Task
Count the lines of the data below that contain the string "width", matching case exactly. Reply with the number alone.

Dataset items
────────
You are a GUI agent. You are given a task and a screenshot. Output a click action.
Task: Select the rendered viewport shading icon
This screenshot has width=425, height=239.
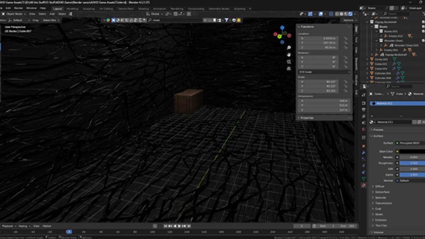click(350, 14)
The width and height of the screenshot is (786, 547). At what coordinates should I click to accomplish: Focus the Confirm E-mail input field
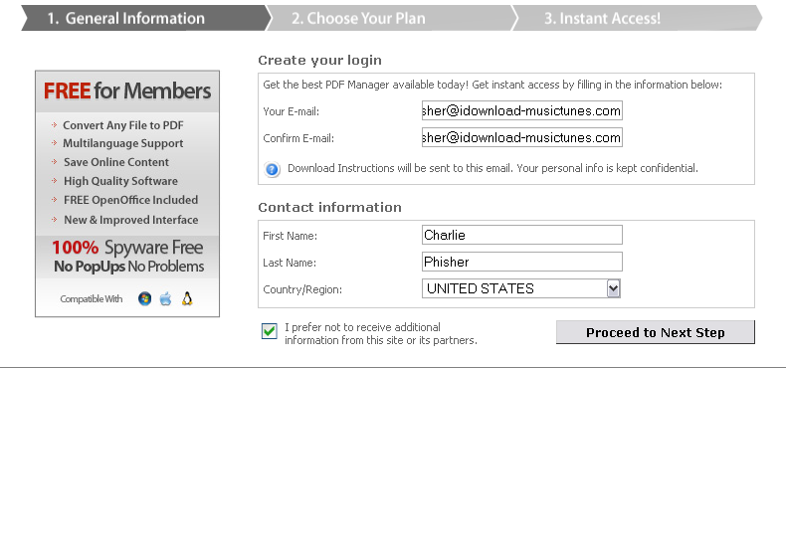[x=521, y=137]
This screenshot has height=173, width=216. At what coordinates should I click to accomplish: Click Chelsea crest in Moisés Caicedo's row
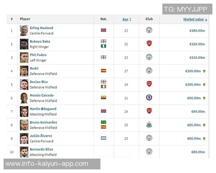pyautogui.click(x=149, y=98)
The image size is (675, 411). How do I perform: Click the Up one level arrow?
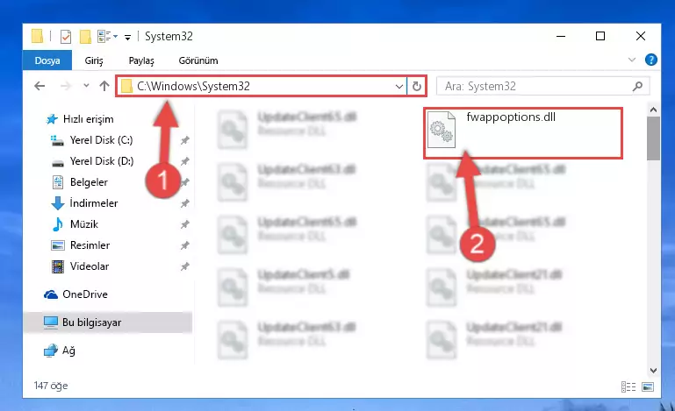(x=104, y=86)
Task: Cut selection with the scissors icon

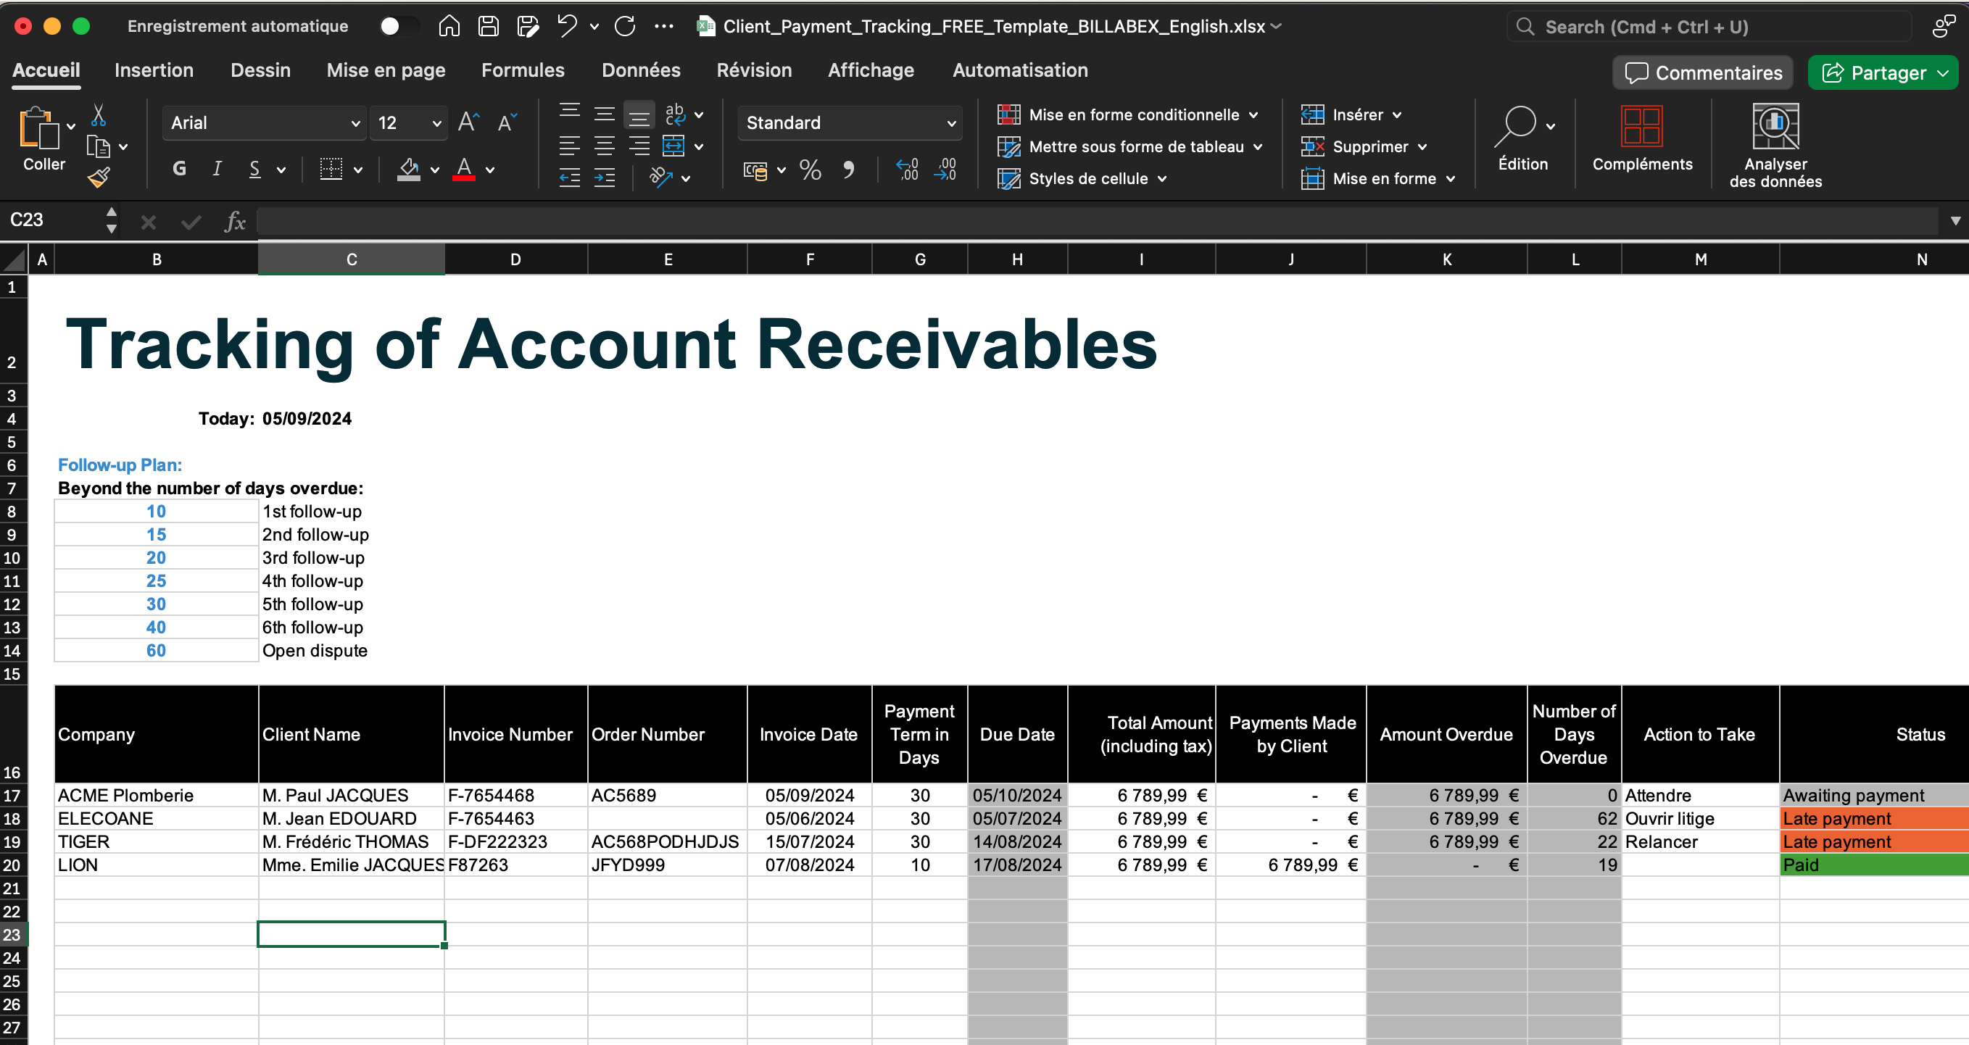Action: [98, 116]
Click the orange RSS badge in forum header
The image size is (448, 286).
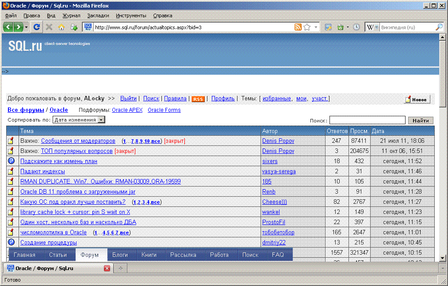[x=198, y=99]
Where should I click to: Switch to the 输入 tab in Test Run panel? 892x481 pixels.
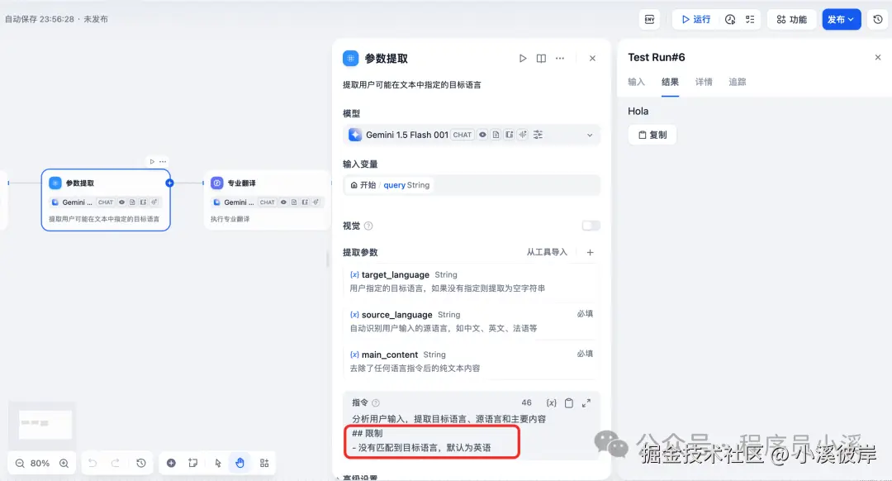(636, 82)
────────
Expected answer
3